Woodworking is a passion that many people have, but don’t immediately pursue as a career.
Many of our students are people who have made the decision to leave their industry mid-career.
They’ve taken the conventional route and gone from school to university and then into a humdrum world of work.
Then, after years doing jobs that haven’t been fulfilling, they finally decide to follow their dreams.
But we’re always happy to take students on our professional course straight from school.
So, if you’re uncertain about moving onto higher education, why not consider a career in fine furniture and design?
Our 2019/20 course starts in October and we still have a couple of places remaining.
Our nine-month course is designed to turn novice woodworkers into craftsmen and women.
And we’re delighted that so many women are now enrolling on our one-week introductory course, one-month intermediate course and our flagship professional course.
Student of Year
Indeed, in the last four years, two female students have won our Student of the Year award.
Most of the school leavers that we take in are from the UK, but not this year.
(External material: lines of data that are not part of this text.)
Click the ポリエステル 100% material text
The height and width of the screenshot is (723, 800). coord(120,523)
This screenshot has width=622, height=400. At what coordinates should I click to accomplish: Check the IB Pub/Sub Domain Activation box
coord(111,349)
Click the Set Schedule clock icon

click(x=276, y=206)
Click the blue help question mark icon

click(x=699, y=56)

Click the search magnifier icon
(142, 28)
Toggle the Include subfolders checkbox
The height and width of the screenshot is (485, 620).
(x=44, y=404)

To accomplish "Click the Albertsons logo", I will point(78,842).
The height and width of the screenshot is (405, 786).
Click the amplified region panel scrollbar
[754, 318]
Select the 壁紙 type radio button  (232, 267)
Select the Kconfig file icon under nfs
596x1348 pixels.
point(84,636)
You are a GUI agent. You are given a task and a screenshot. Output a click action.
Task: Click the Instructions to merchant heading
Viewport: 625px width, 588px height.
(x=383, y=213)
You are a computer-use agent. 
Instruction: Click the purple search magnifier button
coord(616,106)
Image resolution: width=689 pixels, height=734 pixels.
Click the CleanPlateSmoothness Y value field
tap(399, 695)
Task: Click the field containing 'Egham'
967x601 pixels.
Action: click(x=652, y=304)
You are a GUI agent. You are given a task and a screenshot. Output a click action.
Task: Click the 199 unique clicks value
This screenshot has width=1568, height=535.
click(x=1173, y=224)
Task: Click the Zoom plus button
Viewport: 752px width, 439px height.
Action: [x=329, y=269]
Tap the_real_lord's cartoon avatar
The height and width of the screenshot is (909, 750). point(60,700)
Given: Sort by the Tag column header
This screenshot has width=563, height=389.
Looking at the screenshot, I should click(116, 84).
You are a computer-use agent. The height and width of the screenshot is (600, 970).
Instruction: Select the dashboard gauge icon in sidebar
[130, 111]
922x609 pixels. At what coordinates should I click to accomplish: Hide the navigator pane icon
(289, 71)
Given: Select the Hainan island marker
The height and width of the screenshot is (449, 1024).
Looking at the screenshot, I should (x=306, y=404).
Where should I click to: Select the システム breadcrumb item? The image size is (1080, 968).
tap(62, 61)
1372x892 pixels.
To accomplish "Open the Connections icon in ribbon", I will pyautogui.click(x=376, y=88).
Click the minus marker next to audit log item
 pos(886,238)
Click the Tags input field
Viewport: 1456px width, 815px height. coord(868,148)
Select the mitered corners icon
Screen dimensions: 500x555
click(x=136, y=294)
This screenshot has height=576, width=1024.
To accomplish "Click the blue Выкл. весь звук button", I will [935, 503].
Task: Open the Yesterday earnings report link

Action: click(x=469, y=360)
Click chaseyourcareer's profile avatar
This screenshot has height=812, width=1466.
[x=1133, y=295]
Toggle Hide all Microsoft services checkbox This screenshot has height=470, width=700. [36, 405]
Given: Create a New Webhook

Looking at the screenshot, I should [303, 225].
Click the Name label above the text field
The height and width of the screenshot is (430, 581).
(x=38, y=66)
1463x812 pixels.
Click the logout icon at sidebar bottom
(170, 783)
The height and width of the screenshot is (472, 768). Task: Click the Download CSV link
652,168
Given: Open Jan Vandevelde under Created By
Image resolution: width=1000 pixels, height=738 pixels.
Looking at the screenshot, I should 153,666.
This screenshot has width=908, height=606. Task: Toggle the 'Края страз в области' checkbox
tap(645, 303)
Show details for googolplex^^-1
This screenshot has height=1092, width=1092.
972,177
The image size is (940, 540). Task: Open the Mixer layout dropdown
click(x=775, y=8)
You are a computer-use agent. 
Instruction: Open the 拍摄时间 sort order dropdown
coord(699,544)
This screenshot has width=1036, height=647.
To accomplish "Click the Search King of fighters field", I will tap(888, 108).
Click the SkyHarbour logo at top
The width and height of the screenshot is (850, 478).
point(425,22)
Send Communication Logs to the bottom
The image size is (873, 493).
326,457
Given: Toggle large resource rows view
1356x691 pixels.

Julius Schmalbach, from Hamburg in Germany, came to us with a little woodworking experience, but no formal training.
But he did have a small workshop at home, and taught himself to make simple pieces such as a table and bedside cabinet.
His first piece with us was a beautifully-designed ash chair with a woven cane back.
It had fine proportions and was exceptionally well crafted, with steam bent and laminated legs.
Underlining his professionalism, the chair was entirely his own design, which he fine-tuned from a mock-up that took four weeks to make.
It’s the first skill that students learn at the Chippendale school, because without being able to visualise your design in 3D, you can’t accurately construct your design.
However, we have the tutorial expertise to ensure that all our students easily master the dark arts of design and visualisation.
We then encourage students to make a scale model of their proposed piece.
That helps them understand what it will look like from all angles and how it will be joined together.
Most students wouldn’t have started with so ambitious a project, and Julius’ painstaking approach to his design gave him the necessary confidence.
Confidence is also something that we instil at the Chippendale school and, as the course progresses, everyone’s confidence increases.
That was certainly true of Julius because, having taken time and trouble over his chair, he then made a small bench made out of oak, which took him four days!
His signature piece was a lovely cherry veneered writing escritoire, with two drawers held together with hand-cut dovetails.
It was another ambitious project, particularly to veneer around corners, and to make its cherry octagonal tapered legs.
It’s a lovely and practical piece of furniture, with a high level of attention to detail. For example, the handles are also made from well-turned pieces of cherry.
Not content with that, he also completed a walnut medicine cabinet, with star-shaped mirror cut-outs.
The pieces of mirror are gilded in white gold to lend it a magical quality and, inside, it has two drawers and two shelves.
Julius shows that woodworking skill can be learned at any age.